Abstract
Background
This study aimed to investigate the effect of double-lumen irrigation-suction tube (DLIST) in the management of surgical site infections (SSIs) after enterocutaneous fistula (ECF) excisions.
Method
From January 2016 to December 2017 medical records of patients with ECF excisions were reviewed. Patients with primary superficial SSI were divided into group a (treated with DLIST) and b (treated with delayed primary closures). Patients with primary deep SSI were divided into group A (treated with DLIST) and B (treated with vacuum-assisted closure [VAC]). The effect of the DLIST was evaluated.
Results
There were 32 in group a and 27 in group b.

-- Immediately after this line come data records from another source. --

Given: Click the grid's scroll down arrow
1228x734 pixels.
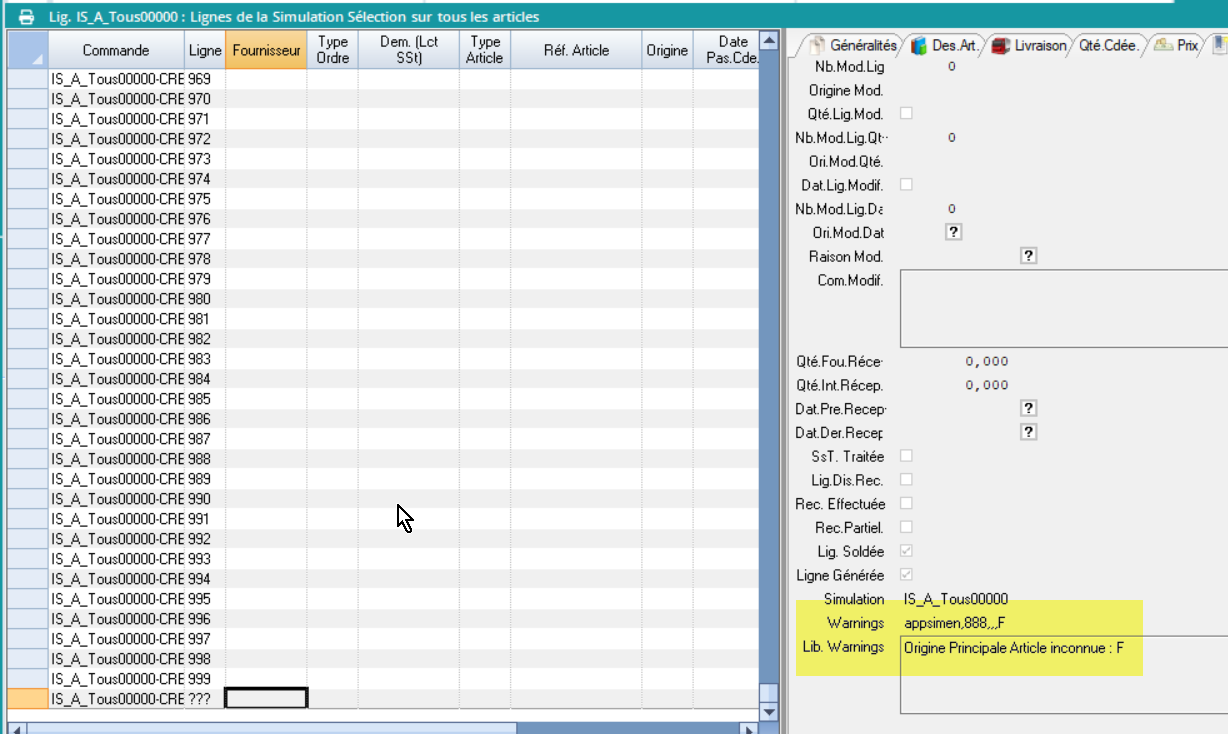Looking at the screenshot, I should pyautogui.click(x=768, y=711).
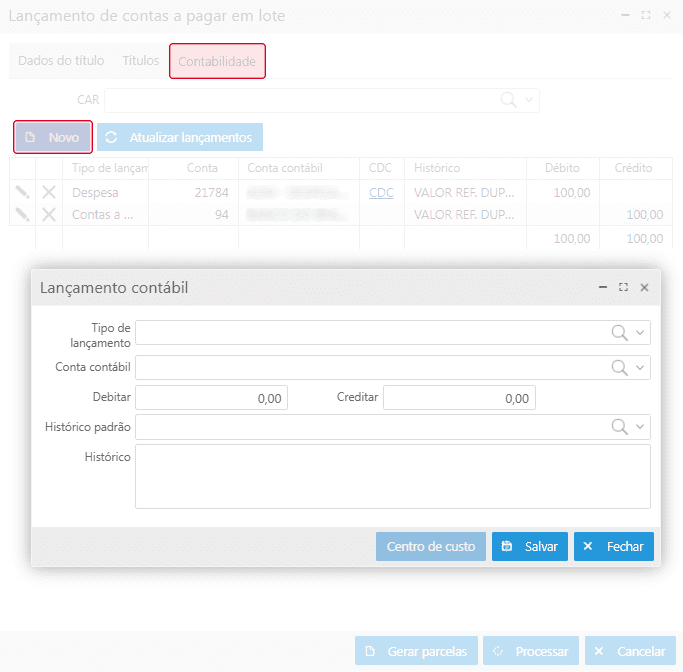This screenshot has height=672, width=683.
Task: Open Centro de custo button
Action: tap(430, 547)
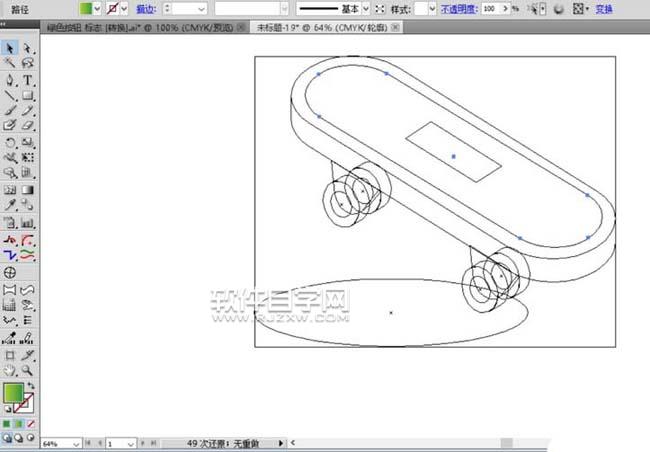Toggle the None fill mode button
Screen dimensions: 650x452
[x=31, y=423]
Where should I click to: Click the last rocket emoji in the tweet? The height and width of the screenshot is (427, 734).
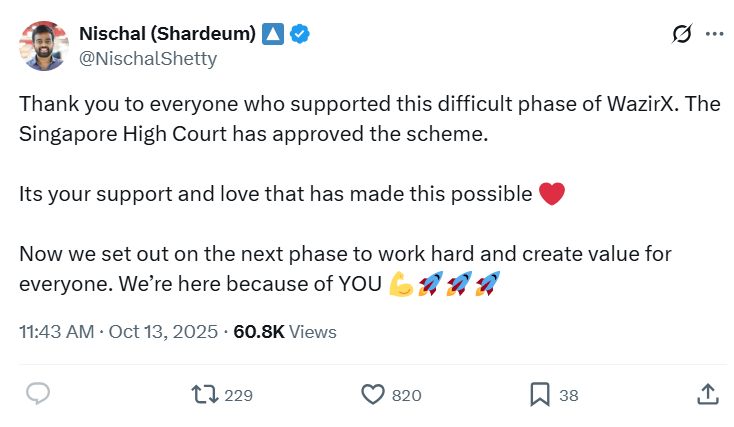point(487,284)
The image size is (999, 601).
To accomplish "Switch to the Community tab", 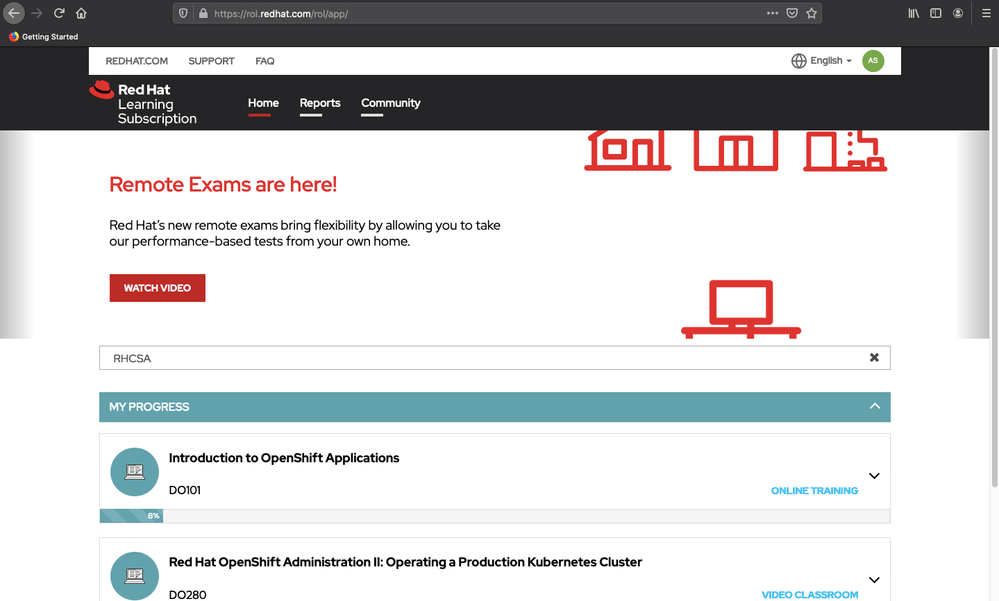I will [390, 103].
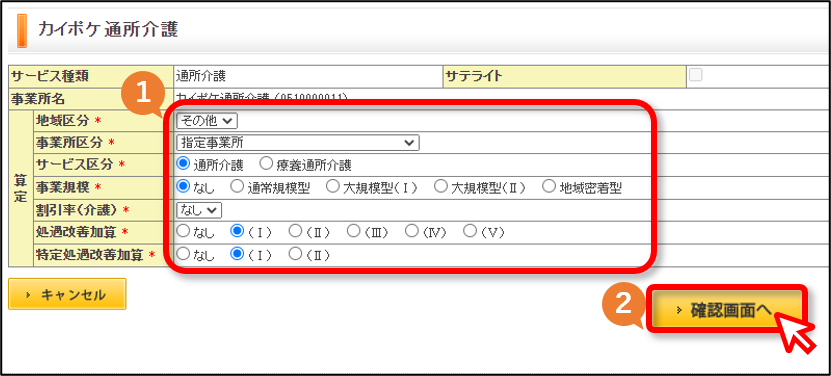Image resolution: width=831 pixels, height=376 pixels.
Task: Click the 確認画面へ button
Action: (727, 310)
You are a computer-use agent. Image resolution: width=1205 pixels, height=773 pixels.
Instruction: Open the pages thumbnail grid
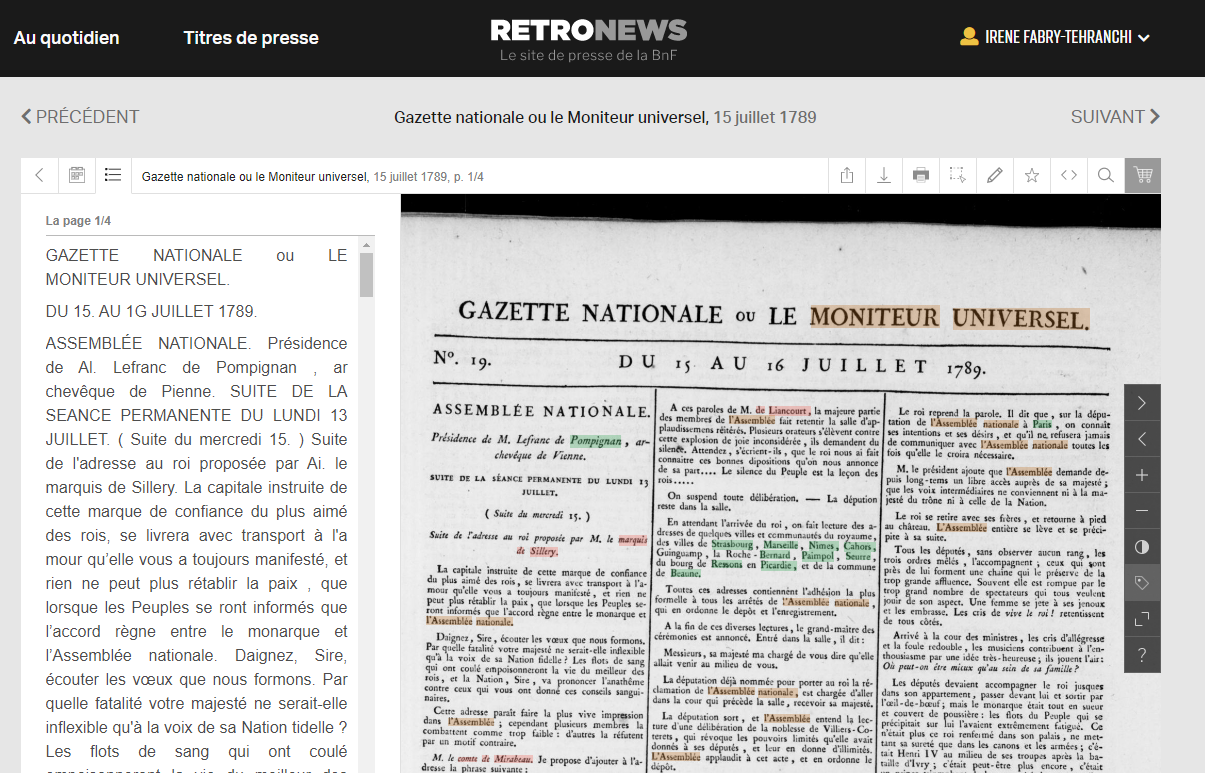click(76, 175)
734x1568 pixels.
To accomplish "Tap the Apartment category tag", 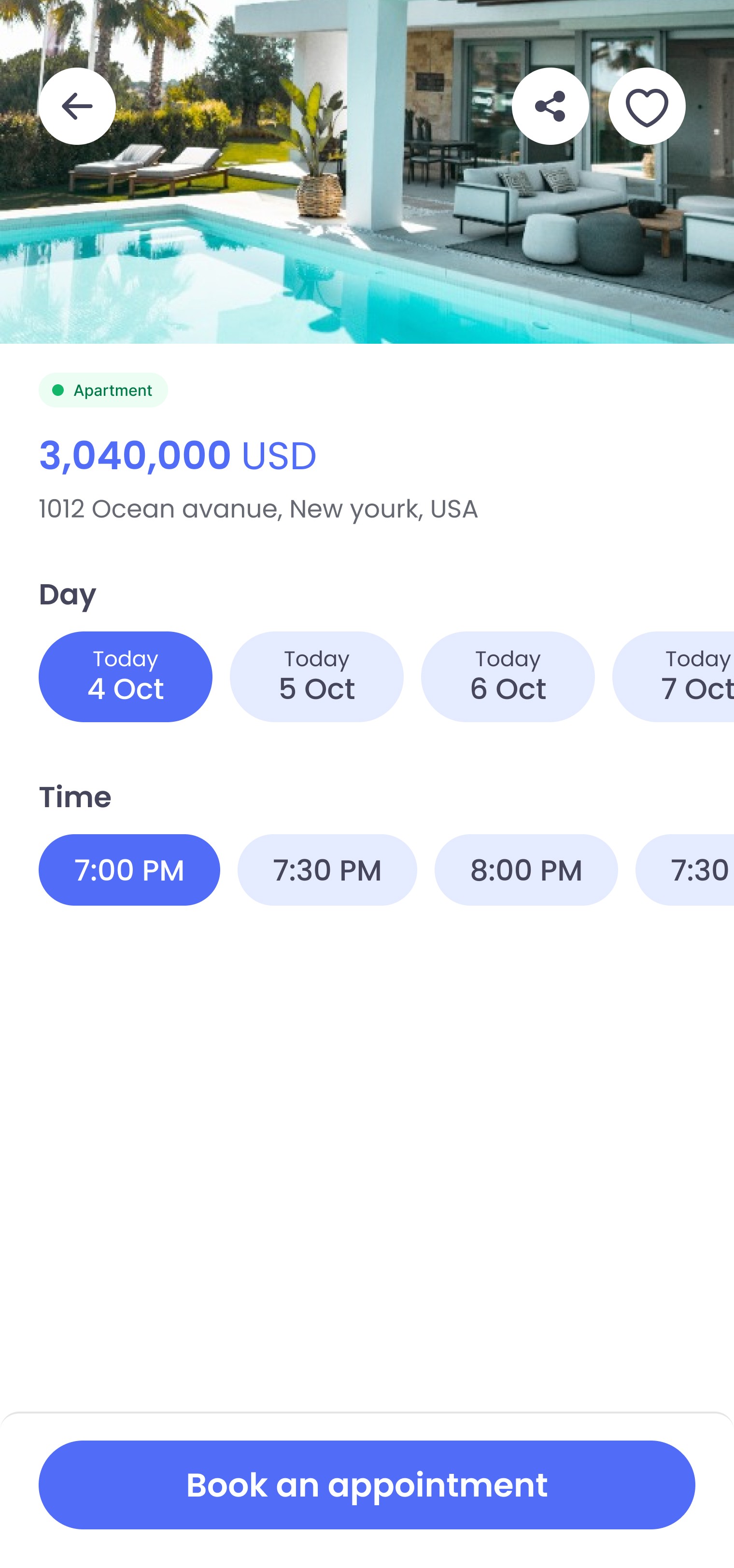I will [103, 390].
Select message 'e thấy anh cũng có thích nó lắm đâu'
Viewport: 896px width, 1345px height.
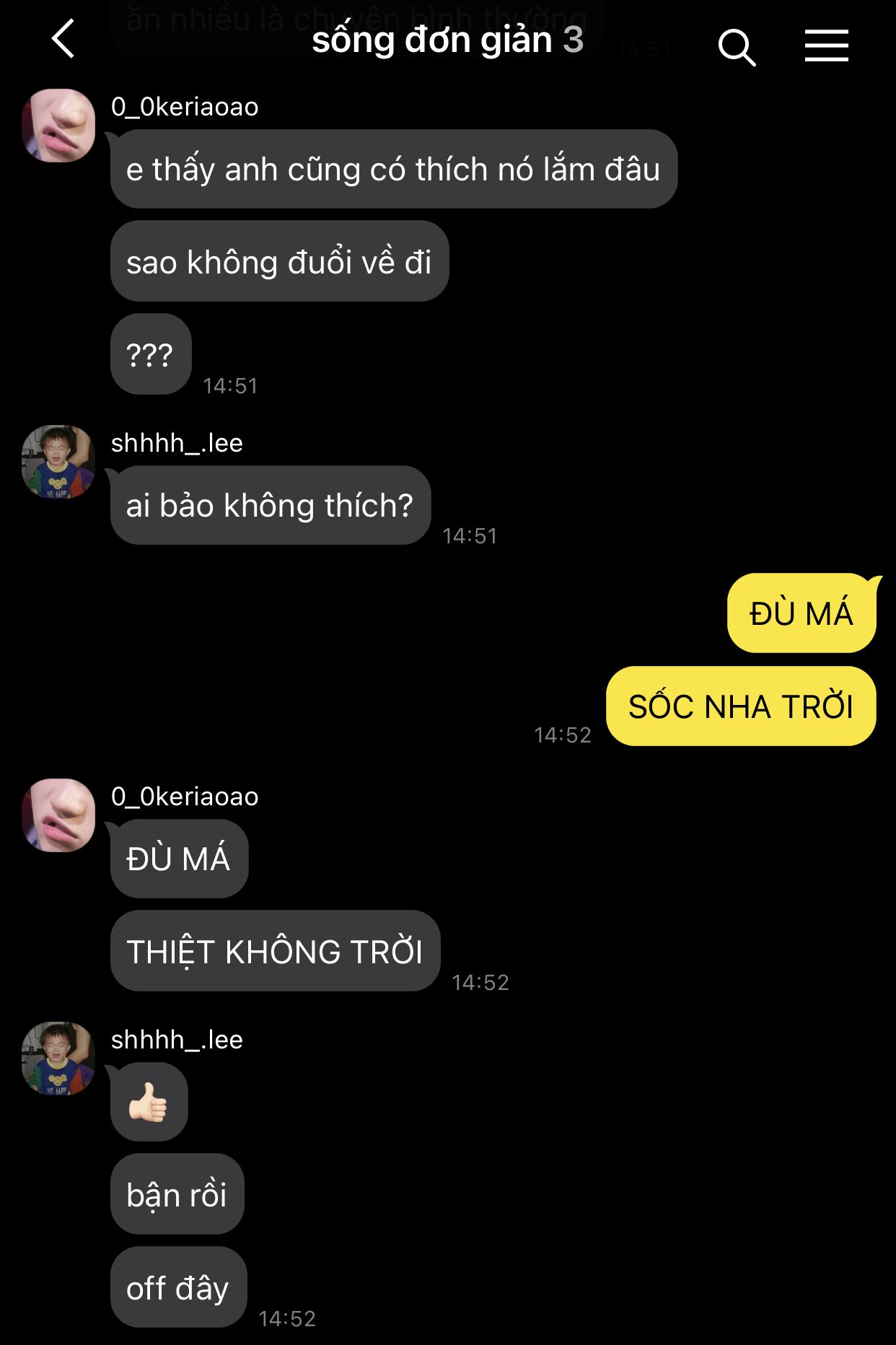click(x=394, y=170)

The therapeutic time and cost in group a were lower (13.13 ± 2.37 d vs. 24.89 ± 7.44 d; p < .001; $1456 ± 302 vs.$2784 ± 583; p < .001). There were 21 in group A and 23 in group B. While the therapeutic time of group A was longer, the cost was lower ($1717 ± 404 vs. $2636 ± 592; p < .001).
Conclusions
Placing DLIST is an effective and cheap method to treat superficial SSI after ECF excisions. The cost of DLIST in treatment of deep SSI is lower, while the effect of VAC is better.
Acknowledgments
Xin Xu, Minghuang and Risheng Zhao collected and analyzed the data; Zheng Yao, and Weiliang Tian wrote the main manuscript text; Xin Xu prepared figures. Risheng Zhao and Yunzhao Zhao designed the research.
Disclosure statement
The authors report no conflicts of interest. The authors alone are responsible for the content and writing of the paper.
Informed consent
Informed consent was obtained from all individual participants included in the study necessary.